Collected data
=== Section Start ===

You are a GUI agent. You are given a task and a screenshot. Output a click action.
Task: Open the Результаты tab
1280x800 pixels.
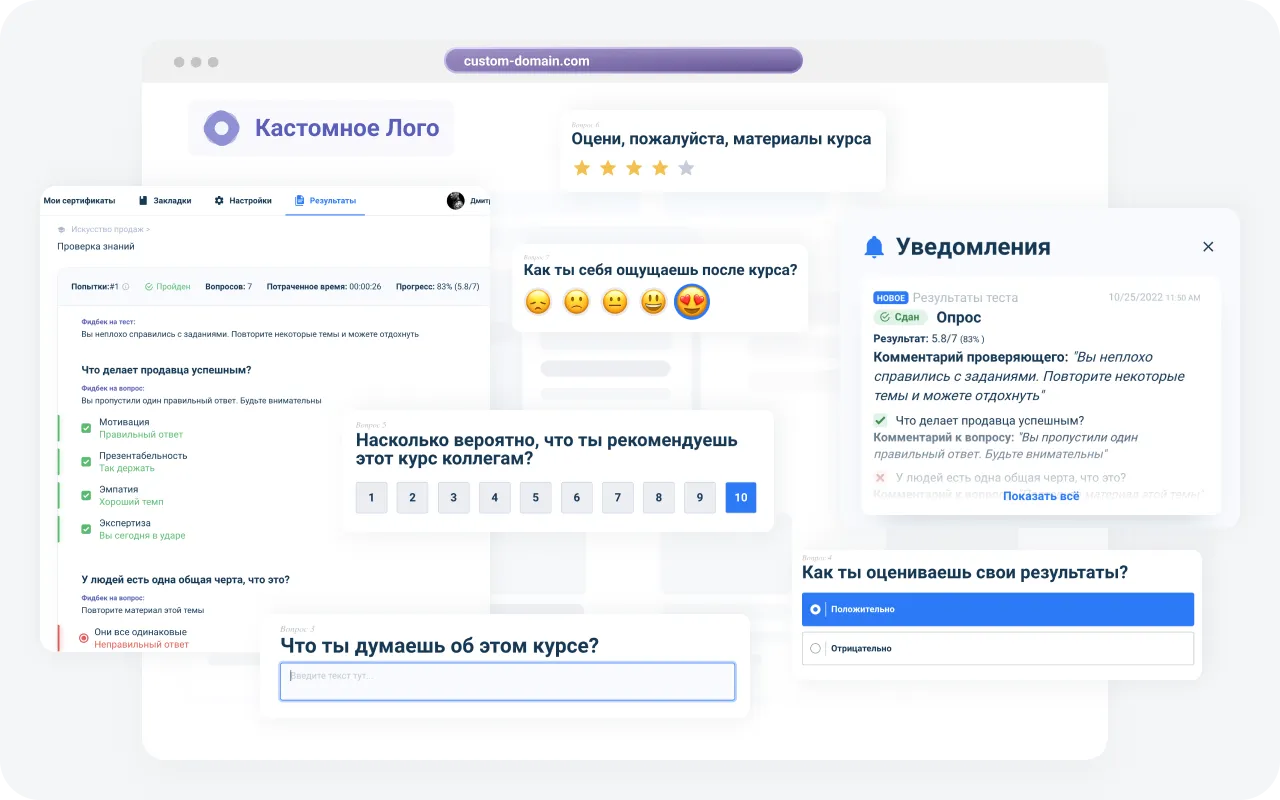pos(325,201)
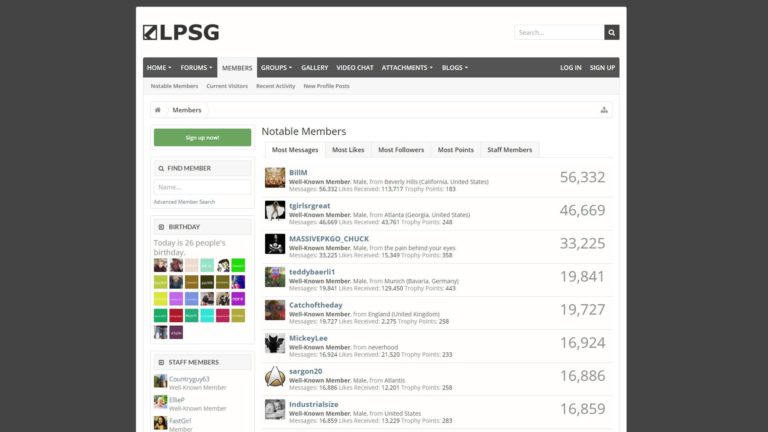Click the home breadcrumb icon

[x=157, y=110]
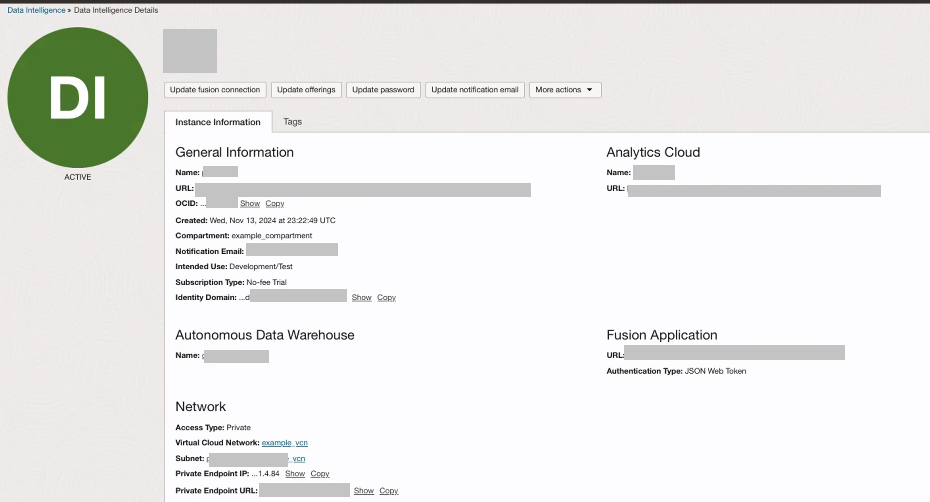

=== Section End ===

Return every entry above word for word, and include no images.

You are a GUI agent. You are given a task and a screenshot. Output a click action.
Task: Open the Результаты tab
1280x800 pixels.
pos(325,201)
Click the home breadcrumb icon

[x=157, y=110]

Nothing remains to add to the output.